There are established rules and guidelines on the legal formalities – which should of course be followed very carefully – however the human side is often overlooked. You are about to deliver a shock to a fellow human being and seriously disrupt their work and personal life. Planning for the ‘soft’ issues is just as important as the ‘hard’ ones.
10 Tips for Firing with Feeling
Telling someone they no longer have a job is unpleasant. However, the shock and upset – and your discomfort – can be minimised by following a few simple guidelines.
- Think the decision through, once more time. Spur of the moment decisions are rarely a good idea in business, and when it comes to firing someone, it is nearly always bound to end badly. Whatever your reasons, give yourself time and space to think through your decision – and plan how to act on it in a cool, calm and collected manner.
- Don’t procrastinate. Once your decision is made, get on with it. You owe it to the business, colleagues who may feel they are carrying a poor performer, and ultimately to the soon-to-be-former employee.
- Meet the employee in person. Giving someone the sack via an intermediary – or, worse, by text message or email – comes across as callous and cowardly. Even if you are having to fire someone for misconduct, a face-to-face meeting gives you a greater sense of authority.
- Meet in private. Regardless of the reasons for your decision, people deserve to be treated with some dignity and respect. Allow them to save face and deal with the immediate reactions out of view of their colleagues. No one wants an audience when receiving bad news, as it will only add embarrassment to the other emotions they will be feeling. Have a box of tissues handy.
- Get to the point quickly, but be kind. This is no time for small talk or a lengthy introduction to the subject. Get on with the bad news. Deliver it with compassion and understanding and recognise how much of a shock this may be, but be careful not to apologise for making the decision itself.
- Offer a full explanation. There is nothing worse than being let down and not understanding why. Whatever has led to your decision, give your employee a full, frank – but as gentle as possible – explanation. They may not agree with your decision or your reasons, but they will respect you for being honest and open about it, and will not be left wondering.
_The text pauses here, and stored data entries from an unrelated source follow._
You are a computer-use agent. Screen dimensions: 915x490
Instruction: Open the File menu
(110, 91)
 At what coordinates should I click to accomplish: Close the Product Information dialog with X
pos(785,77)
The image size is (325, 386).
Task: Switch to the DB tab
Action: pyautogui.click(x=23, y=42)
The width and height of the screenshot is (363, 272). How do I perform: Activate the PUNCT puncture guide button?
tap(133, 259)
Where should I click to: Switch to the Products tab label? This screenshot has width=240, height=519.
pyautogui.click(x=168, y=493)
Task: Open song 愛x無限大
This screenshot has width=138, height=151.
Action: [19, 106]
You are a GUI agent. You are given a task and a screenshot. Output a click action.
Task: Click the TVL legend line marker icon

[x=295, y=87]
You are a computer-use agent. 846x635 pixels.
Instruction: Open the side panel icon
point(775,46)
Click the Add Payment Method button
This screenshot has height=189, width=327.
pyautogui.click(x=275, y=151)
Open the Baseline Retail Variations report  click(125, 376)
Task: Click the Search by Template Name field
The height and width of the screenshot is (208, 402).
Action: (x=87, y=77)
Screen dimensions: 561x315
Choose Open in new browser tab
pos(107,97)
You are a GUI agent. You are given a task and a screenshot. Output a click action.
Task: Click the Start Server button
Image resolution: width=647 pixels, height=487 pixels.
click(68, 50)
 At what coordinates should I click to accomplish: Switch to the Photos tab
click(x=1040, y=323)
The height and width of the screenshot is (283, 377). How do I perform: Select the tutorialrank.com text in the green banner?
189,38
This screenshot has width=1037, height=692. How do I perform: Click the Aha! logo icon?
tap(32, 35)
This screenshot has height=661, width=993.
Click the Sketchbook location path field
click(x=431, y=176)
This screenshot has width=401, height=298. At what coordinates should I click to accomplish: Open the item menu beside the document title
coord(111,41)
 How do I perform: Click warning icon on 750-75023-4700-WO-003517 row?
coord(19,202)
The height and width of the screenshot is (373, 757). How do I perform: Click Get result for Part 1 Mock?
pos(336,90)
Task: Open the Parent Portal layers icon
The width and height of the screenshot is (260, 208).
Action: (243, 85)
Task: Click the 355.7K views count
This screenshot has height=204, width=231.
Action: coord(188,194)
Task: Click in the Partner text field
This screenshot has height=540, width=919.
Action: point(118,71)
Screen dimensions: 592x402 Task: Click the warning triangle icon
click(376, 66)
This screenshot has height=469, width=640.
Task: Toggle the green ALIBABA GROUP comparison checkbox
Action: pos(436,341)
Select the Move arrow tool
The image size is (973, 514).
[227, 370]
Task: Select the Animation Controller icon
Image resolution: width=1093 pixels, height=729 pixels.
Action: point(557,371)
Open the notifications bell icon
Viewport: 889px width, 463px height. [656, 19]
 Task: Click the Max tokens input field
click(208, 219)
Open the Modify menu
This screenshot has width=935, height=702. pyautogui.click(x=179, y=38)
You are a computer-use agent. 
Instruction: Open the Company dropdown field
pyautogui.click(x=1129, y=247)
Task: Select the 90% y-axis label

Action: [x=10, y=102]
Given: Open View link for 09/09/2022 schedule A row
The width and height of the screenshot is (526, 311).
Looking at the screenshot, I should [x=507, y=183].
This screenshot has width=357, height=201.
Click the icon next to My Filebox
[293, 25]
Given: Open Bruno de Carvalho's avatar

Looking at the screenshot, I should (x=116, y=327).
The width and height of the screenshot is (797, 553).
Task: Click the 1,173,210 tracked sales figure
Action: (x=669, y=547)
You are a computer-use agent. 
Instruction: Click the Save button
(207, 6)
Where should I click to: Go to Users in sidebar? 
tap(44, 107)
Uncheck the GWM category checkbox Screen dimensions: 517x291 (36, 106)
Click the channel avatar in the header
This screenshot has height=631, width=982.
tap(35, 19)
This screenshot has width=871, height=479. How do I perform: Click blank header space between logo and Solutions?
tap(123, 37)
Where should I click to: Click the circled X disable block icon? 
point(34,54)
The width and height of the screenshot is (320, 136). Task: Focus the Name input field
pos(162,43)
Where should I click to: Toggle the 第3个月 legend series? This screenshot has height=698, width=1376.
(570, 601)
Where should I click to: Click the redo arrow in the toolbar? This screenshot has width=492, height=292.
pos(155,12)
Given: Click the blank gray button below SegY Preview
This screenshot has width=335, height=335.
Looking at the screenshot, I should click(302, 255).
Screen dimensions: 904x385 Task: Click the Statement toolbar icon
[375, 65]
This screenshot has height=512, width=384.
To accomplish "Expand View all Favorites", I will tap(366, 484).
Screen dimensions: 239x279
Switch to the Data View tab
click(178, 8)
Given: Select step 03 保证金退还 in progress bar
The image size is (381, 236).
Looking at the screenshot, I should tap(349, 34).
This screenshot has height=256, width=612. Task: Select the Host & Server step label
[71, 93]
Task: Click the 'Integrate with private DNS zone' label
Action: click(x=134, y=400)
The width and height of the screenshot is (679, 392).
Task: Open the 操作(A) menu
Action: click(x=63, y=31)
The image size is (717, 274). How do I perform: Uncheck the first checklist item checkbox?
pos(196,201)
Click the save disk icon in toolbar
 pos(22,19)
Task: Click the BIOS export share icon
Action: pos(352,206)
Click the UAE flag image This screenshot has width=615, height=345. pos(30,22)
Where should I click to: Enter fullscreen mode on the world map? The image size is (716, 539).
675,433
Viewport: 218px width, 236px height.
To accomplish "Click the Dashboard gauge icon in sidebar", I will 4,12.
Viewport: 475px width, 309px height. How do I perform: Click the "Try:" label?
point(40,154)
- Allow the employee to ask questions – without being drawn into a lengthy discussion. You want to make the meeting short and to the point, without it turning into a brusque, one-sided judgement. Allow the employee to have their say and ask questions – it is a natural thing to want to do. But let it be known – firmly but fairly – that your decision is final and you’re not there to be talked round.
- Accentuate the positives. No, firing someone or getting fired is not pleasant, but it doesn’t mean the final conversation has to be all negative. Praise the employee for their strengths, thank them for their contribution and their time at the company, and wish them well in finding new work.
- Consider exit logistics. Have a plan in place for the employee to say their goodbyes, collect their belongings and receive their final payslip. Be ready to explain these in the meeting, it will take some of the stress out of the situation and help the exit go smoothly.
- Keep it impersonal. Whatever your reasons for letting someone go, avoid criticising anyone personally. It will only cause emotions to run even higher and potentially tempers to fray, without benefitting either party. If this is a performance issue, focus on the performance and not the person.
Ultimately, business is business, and part of being an effective decision maker is having the strength to stick with your convictions. However, when those decisions affect other people, it does not mean you have to lose your human touch. Indeed, strong leadership is about being able to balance toughness with sensitivity. Being able to handle difficult situations in a calm, professional, understanding way will earn you respect.